▸ TASK PROMPT: Copy the rows from the line with "http://teatrnn.pl/ (981, 1525)" to the line with "[WIDEO] (223, 1175)" verbatim, both included.

Stored records:
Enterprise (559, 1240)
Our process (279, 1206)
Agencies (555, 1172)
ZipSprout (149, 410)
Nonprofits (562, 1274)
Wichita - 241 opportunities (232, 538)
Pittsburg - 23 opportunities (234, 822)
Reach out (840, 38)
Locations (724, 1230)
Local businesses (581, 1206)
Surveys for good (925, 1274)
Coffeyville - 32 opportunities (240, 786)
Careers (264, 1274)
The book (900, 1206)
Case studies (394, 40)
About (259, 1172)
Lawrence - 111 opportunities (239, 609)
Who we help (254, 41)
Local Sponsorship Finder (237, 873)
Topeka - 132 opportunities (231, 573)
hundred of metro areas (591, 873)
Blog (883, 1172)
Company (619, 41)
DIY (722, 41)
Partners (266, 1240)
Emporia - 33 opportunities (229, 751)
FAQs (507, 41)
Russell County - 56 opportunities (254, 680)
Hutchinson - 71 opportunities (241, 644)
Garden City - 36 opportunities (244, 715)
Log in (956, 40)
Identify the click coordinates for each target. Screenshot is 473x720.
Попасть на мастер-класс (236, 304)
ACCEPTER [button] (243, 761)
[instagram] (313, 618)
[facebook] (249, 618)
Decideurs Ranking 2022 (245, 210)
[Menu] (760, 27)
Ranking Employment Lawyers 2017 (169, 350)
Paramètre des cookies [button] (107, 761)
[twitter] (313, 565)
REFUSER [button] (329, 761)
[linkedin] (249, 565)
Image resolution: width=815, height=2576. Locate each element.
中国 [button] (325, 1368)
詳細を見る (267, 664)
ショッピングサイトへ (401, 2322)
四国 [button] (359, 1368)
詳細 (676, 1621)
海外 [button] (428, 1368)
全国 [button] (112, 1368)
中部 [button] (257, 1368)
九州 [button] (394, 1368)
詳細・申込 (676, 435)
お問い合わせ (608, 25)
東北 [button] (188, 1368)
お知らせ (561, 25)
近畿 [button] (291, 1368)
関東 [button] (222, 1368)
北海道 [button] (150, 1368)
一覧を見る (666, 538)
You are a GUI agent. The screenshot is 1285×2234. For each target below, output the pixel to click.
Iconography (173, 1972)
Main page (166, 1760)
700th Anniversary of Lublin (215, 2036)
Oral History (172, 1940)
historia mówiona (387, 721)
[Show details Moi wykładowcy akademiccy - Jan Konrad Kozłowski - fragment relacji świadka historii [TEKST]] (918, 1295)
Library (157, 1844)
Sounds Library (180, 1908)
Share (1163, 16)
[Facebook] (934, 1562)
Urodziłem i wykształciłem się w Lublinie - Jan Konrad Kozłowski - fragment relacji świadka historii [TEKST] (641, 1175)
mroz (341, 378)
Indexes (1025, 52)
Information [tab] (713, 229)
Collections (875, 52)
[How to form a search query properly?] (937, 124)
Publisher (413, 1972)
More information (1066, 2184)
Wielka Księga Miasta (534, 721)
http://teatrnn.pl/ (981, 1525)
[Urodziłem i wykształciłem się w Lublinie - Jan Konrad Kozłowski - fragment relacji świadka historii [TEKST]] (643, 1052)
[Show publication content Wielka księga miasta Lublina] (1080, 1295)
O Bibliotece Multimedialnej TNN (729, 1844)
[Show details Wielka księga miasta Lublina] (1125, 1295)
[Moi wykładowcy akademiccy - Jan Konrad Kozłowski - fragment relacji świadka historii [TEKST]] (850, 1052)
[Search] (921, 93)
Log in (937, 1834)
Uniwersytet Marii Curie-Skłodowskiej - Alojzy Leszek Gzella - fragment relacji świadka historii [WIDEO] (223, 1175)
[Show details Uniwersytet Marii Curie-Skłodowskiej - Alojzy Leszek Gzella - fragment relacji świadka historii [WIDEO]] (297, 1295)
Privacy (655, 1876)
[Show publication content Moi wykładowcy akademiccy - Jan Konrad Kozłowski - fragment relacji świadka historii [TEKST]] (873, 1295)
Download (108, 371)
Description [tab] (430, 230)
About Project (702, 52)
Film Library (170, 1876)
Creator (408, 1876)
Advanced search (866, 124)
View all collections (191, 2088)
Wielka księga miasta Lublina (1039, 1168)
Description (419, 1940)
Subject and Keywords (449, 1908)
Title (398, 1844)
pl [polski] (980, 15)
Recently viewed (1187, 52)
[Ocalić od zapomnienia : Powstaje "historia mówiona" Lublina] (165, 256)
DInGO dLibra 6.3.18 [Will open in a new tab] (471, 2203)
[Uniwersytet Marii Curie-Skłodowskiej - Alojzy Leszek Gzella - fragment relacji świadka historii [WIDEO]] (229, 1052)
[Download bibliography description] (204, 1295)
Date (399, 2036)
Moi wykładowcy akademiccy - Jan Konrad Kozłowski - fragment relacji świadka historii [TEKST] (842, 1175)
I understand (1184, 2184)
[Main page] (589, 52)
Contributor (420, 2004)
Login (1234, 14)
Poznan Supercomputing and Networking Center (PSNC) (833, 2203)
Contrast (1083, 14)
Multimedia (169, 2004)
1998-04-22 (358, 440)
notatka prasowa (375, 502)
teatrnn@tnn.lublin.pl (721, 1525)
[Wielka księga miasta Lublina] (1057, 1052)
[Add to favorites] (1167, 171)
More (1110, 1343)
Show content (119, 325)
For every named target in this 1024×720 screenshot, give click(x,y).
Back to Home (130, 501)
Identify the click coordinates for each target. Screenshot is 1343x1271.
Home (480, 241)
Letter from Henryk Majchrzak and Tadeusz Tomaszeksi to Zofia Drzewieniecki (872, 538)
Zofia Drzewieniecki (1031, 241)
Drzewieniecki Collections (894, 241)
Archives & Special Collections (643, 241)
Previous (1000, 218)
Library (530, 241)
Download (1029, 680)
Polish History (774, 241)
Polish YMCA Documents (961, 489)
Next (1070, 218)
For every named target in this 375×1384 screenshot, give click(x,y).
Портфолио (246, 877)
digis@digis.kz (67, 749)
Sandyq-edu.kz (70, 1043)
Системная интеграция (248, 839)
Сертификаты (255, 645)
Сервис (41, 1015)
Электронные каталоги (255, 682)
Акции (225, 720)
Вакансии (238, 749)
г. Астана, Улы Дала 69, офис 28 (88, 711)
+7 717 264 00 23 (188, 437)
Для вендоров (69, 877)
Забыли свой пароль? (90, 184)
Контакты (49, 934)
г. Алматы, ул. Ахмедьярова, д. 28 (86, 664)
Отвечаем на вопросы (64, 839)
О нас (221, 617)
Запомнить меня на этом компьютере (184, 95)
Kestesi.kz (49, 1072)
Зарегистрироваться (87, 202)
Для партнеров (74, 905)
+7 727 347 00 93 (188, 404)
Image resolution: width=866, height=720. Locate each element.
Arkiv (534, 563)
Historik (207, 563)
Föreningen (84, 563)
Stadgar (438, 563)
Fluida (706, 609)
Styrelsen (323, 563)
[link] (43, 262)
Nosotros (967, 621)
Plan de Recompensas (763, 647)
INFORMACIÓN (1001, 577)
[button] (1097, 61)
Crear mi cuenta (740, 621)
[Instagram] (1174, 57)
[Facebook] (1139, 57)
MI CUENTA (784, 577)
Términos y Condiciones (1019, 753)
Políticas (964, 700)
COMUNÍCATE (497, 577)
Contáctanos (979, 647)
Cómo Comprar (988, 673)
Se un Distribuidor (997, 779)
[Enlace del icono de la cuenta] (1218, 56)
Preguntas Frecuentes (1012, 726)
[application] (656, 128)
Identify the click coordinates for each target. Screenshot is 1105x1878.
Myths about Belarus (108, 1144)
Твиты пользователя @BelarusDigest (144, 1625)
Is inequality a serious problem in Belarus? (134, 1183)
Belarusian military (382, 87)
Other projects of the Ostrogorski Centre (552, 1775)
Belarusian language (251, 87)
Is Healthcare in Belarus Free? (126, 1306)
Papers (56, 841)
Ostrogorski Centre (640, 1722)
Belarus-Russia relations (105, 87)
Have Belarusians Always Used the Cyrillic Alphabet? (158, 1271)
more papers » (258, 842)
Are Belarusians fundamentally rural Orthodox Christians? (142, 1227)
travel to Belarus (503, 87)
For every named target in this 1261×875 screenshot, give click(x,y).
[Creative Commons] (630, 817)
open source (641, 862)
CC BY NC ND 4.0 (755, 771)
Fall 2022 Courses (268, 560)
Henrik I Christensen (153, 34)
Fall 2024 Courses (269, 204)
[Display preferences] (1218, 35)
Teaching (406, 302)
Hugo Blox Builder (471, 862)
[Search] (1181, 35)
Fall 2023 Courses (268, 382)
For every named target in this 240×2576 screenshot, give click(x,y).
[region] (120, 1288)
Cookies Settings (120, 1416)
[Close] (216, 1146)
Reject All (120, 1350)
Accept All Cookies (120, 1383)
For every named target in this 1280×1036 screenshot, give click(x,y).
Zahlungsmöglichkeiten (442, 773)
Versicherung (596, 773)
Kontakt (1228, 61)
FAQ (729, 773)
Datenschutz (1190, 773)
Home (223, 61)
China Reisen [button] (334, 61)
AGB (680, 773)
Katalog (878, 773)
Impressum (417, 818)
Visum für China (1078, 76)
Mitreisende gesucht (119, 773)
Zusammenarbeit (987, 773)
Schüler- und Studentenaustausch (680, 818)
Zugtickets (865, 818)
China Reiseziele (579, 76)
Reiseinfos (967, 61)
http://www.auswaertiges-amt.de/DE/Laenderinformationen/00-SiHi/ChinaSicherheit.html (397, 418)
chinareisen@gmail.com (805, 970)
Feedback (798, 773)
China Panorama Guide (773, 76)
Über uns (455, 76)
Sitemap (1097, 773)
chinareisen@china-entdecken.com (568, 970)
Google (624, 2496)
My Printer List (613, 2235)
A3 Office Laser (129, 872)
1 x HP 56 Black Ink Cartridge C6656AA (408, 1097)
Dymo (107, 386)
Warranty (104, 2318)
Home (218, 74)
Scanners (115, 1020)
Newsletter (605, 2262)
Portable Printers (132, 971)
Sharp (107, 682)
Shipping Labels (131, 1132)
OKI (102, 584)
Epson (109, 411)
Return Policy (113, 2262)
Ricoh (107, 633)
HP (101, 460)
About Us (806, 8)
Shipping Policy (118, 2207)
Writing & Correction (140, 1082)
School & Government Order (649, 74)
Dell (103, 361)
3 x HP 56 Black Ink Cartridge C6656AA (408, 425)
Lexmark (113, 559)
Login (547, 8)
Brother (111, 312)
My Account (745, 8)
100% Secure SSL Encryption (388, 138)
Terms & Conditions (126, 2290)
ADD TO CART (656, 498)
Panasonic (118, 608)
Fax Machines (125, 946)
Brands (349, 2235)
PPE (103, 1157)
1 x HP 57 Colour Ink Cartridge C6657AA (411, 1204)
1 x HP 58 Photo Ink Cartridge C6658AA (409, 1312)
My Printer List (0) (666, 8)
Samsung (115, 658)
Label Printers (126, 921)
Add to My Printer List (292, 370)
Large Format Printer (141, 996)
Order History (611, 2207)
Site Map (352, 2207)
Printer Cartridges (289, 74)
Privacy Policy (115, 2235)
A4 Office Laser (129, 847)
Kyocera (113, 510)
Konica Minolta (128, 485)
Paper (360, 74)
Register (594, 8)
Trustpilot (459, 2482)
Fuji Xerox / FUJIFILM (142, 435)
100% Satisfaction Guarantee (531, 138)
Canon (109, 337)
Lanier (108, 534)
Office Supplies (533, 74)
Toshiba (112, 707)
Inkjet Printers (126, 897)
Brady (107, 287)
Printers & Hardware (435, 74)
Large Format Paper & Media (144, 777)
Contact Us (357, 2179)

▸ ANSWER:
http://teatrnn.pl/ (981, 1525)
[Urodziłem i wykształciłem się w Lublinie - Jan Konrad Kozłowski - fragment relacji świadka historii [TEKST]] (643, 1052)
[Show publication content Wielka księga miasta Lublina] (1080, 1295)
O Bibliotece Multimedialnej TNN (729, 1844)
[Show details Wielka księga miasta Lublina] (1125, 1295)
[Moi wykładowcy akademiccy - Jan Konrad Kozłowski - fragment relacji świadka historii [TEKST]] (850, 1052)
[Search] (921, 93)
Log in (937, 1834)
Uniwersytet Marii Curie-Skłodowskiej - Alojzy Leszek Gzella - fragment relacji świadka historii [WIDEO] (223, 1175)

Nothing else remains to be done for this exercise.